DIRECTIONS:
(a) Decide whether each statement agrees with the scoring function article excerpt below. Answer yes or no, and quote the words of the excerpt that settle it: (i) RF-Score-v3 still beats X-Score after 68% of the most similar proteins are taken out of the training set. (ii) X-Score's performance keeps rising as its training set grows to 1105 complexes. (iii) The test set is made up of 195 diverse protein–ligand complexes.
(b) In the scoring function article excerpt below, what measure was used to calculate the performance of each scoring function implementation?
(c) Carry the scoring function article excerpt below further, beginning after its final sentence.

TEXT EXCERPT:
| Literature DB >> 29538331 |
Hongjian Li1,2,3, Jiangjun Peng4,5, Yee Leung6, Kwong-Sak Leung7,8, Man-Hon Wong9, Gang Lu10, Pedro J Ballester11,12,13,14.
Abstract
It has recently been claimed that the outstanding performance of machine-learning scoring functions (SFs) is exclusively due to the presence of training complexes with highly similar proteins to those in the test set. Here, we revisit this question using 24 similarity-based training sets, a widely used test set, and four SFs. Three of these SFs employ machine learning instead of the classical linear regression approach of the fourth SF (X-Score which has the best test set performance out of 16 classical SFs). We have found that random forest (RF)-based RF-Score-v3 outperforms X-Score even when 68% of the most similar proteins are removed from the training set. In addition, unlike X-Score, RF-Score-v3 is able to keep learning with an increasing training set size, becoming substantially more predictive than X-Score when the full 1105 complexes are used for training. These results show that machine-learning SFs owe a substantial part of their performance to training on complexes with dissimilar proteins to those in the test set, against what has been previously concluded using the same data. Given that a growing amount of structural and interaction data will be available from academic and industrial sources, this performance gap between machine-learning SFs and classical SFs is expected to enlarge in the future.Keywords: binding affinity prediction; machine learning; molecular docking; scoring function
Mesh:
Year: 2018 PMID: 29538331 PMCID: PMC5871981 DOI: 10.3390/biom8010012
Source DB: PubMed Journal: Biomolecules ISSN: 2218-273X
Figure 1Test set performance of scoring functions (SFs) trained with nested datasets at different protein structural similarity cutoffs. Each of the four SFs (see legend at the right bottom) was trained with 13 nested datasets (i.e., a larger dataset includes all the complexes from the smaller datasets), leading to 13 implementations of each SF. This method to generate datasets was introduced by Li and Yang [9] to include training complexes with increasingly similar proteins to those in the test set (the smaller the data set is, the lower the applied protein structural similarity cutoff was). However, to look deeper into these questions, we incorporated two smaller training sets and also included in the comparison two additional machine-learning SFs (RF::X-Score and RF-Score-v3). For each SF implementation, the performance was calculated as the Pearson correlation between the predicted and the measured binding affinities for the 195 diverse protein–ligand complexes in the test set. We can see that X-Score’s performance levels off with as little as 116 training complexes, hence being unable to exploit the most similar complexes. By contrast, RF-Score-v3 keeps learning, outperforming X-Score with training sets larger than just 371 complexes. Note the large performance gap between machine-learning SFs and X-Score when the full 1105 complexes were all used for training. Abbreviations: RF, random forest; MLR, multiple linear regression.

Collected data
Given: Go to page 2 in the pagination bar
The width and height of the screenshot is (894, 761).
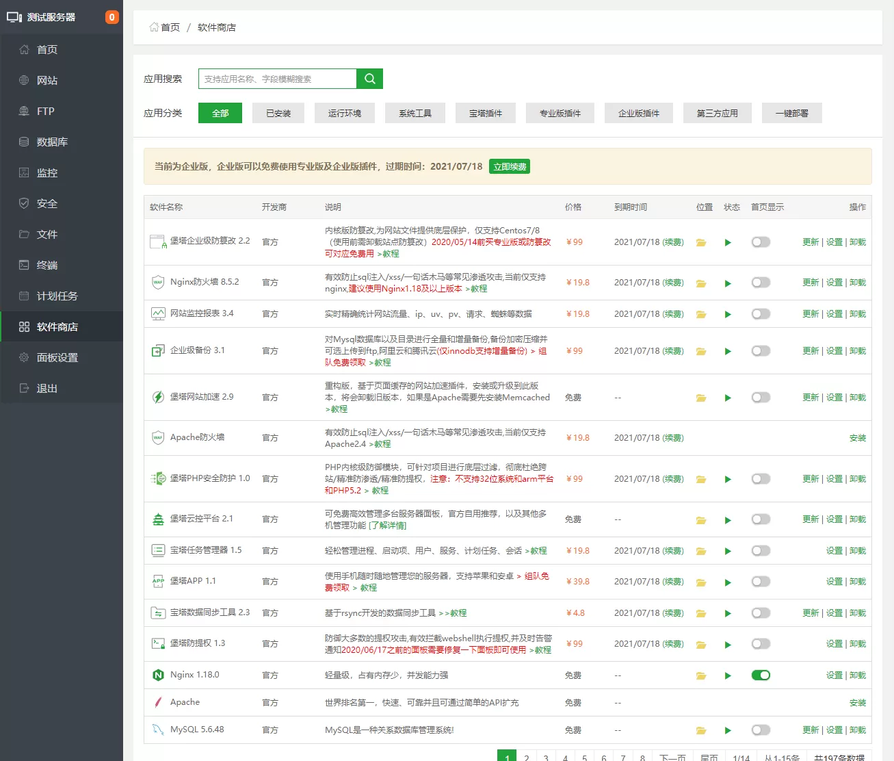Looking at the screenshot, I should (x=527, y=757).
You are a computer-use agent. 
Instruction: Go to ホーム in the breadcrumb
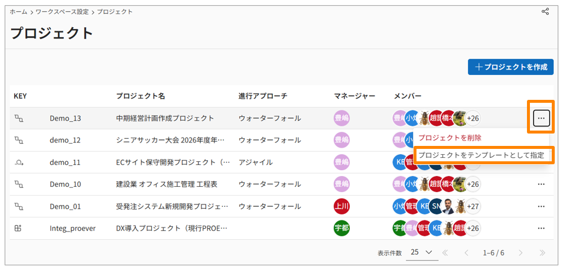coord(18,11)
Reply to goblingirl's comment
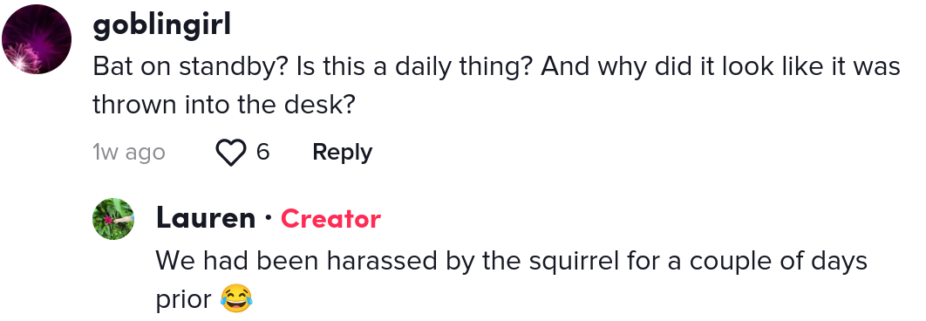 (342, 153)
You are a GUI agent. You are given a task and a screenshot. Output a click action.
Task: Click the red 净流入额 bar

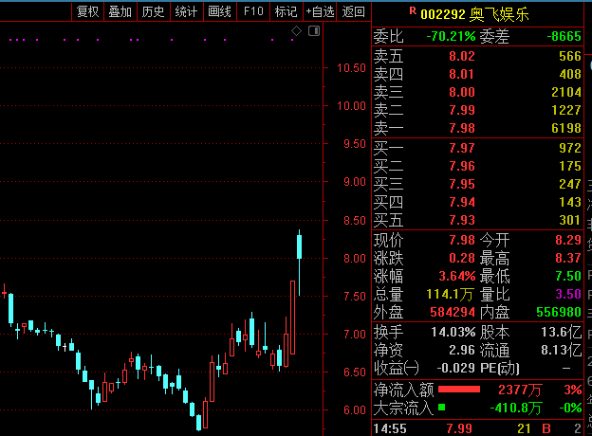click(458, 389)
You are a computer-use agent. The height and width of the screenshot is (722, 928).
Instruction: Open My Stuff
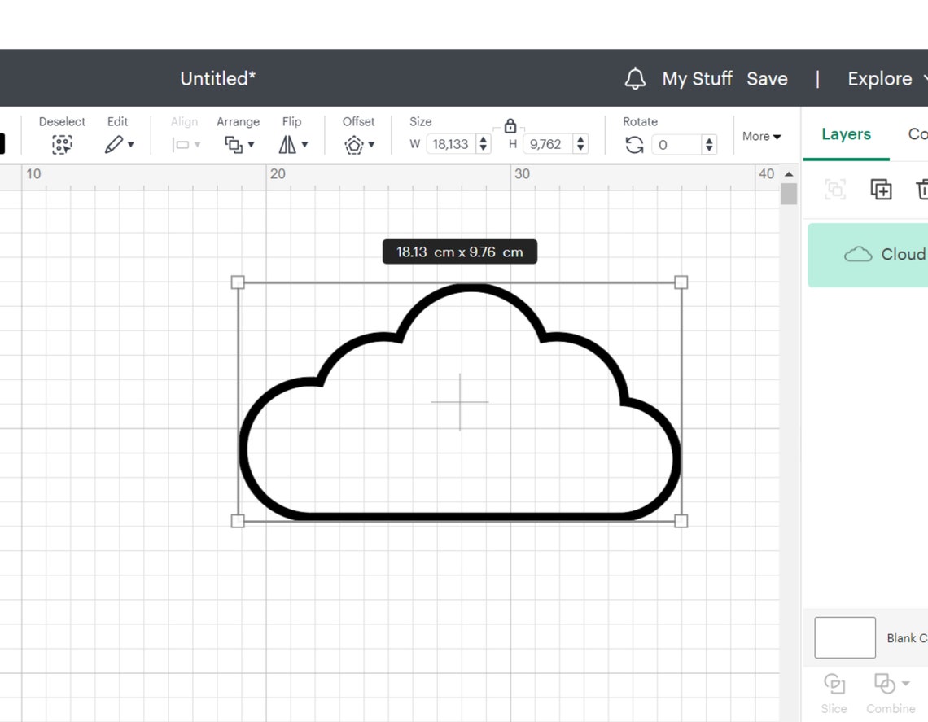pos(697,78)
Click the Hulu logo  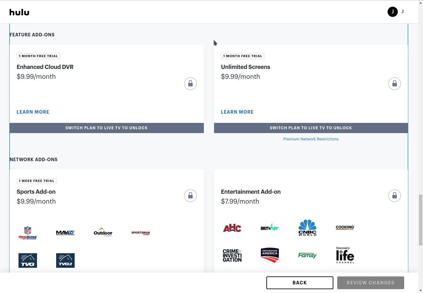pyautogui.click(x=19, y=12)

==

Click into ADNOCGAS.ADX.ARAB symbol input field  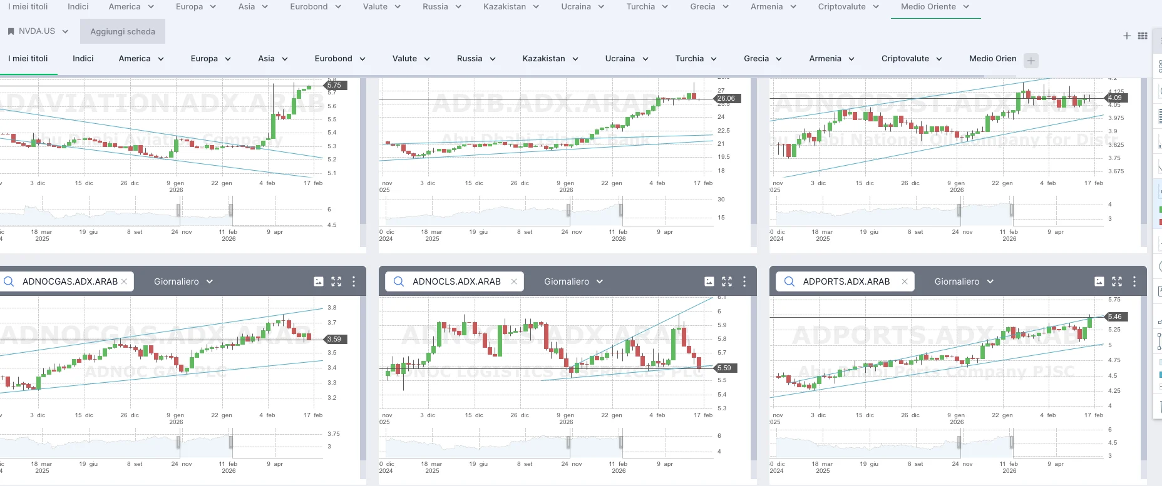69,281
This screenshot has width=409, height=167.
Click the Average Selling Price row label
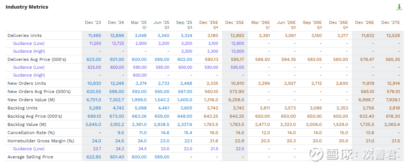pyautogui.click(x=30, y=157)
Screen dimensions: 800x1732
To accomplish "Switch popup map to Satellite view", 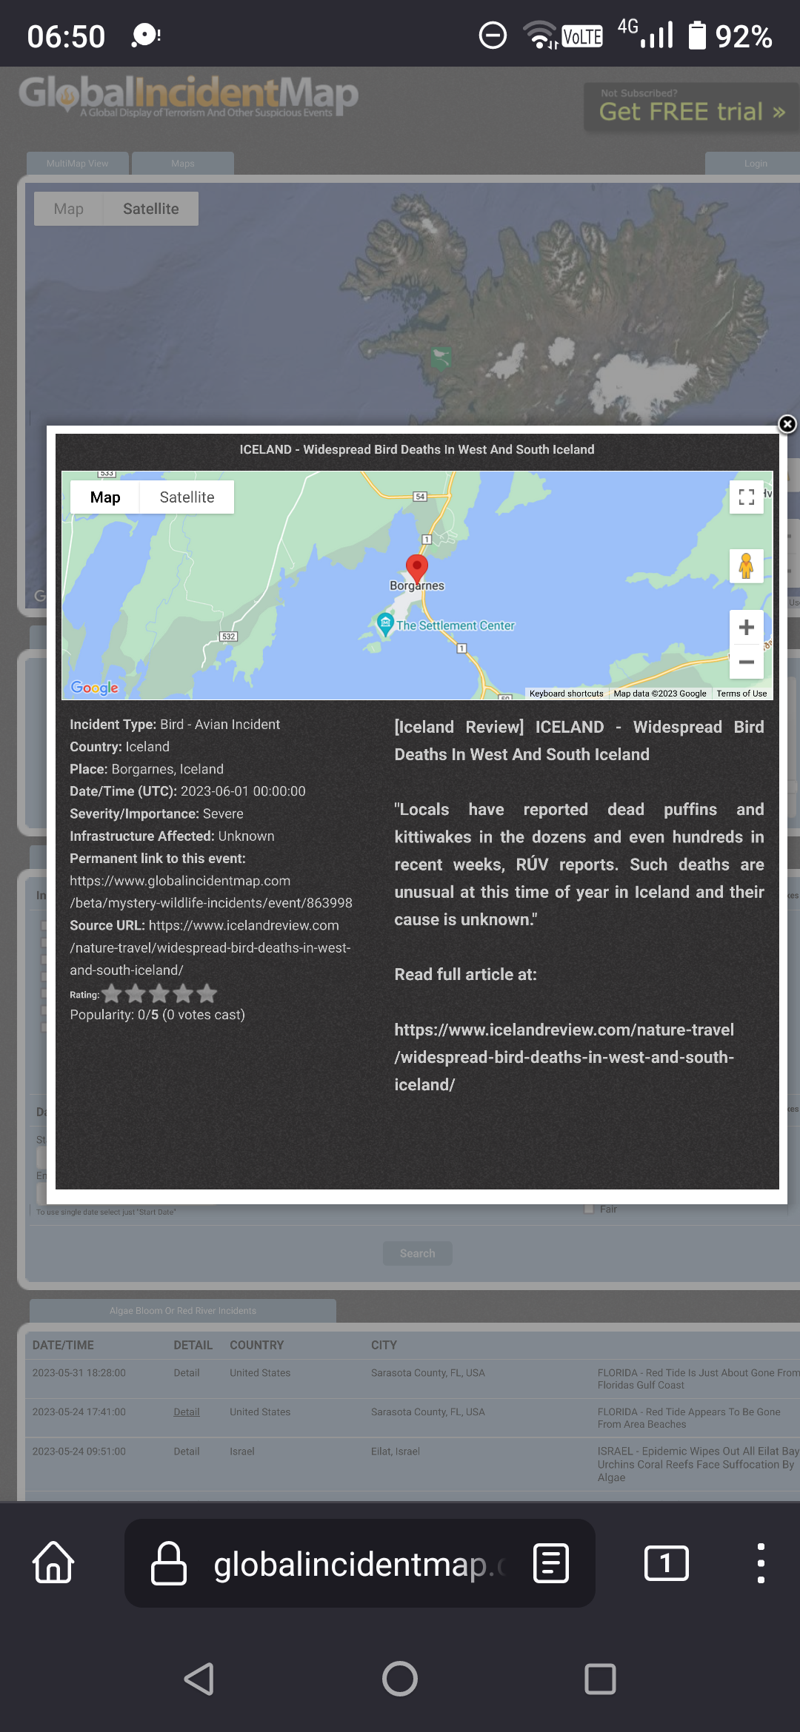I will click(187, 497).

RESPONSES PER TASK:
(a)
(i) Yes: "RF-Score-v3 outperforms X-Score even when 68% of the most similar proteins are removed from the training set"
(ii) No: "X-Score’s performance levels off with as little as 116 training complexes"
(iii) Yes: "the 195 diverse protein–ligand complexes in the test set"

(b) The performance was calculated as the Pearson correlation between the predicted and the measured binding affinities for the complexes in the test set.

(c)
Figure 2Test set performance of SFs trained with nested data sets at different protein sequence similarity cutoffs. (a) Instead of protein structural similarity (Figure 1), sequence similarity cutoffs were here employed to build 11 nested training sets, including two training sets smaller than those previously used in [9]. In addition, we also included in the comparison two additional machine-learning SFs (RF::X-Score and RF-Score-v3). Each of the four SFs was trained with these nested data sets, leading to 11 implementations of each SF. Each of the resulting 44 SF implementations was tested against the same 195 diverse protein–ligand complexes in the test set. Analogous conclusions were reached in this case. X-Score cannot benefit from more than 181 training samples, whereas its RF variant (denoted as RF::X-Score) and both RF-Score and RF-Score-v3 keep learning and increasing the correlation of their predicted binding affinities to the experimentally measured values and ultimately surpassed X-Score. (b) This plot reproduces the relevant part of the graphical abstract of Li and Yang’s paper. Note that, to label one training set complex as similar, it was enough that a single test set complex had an above-cutoff similarity to the training complex. Because the test set was generated by picking three representatives of each of the 65 sequence-based clusters, the vast majority of the remaining test complexes would tend to contain a dissimilar protein to that of the similar training complex.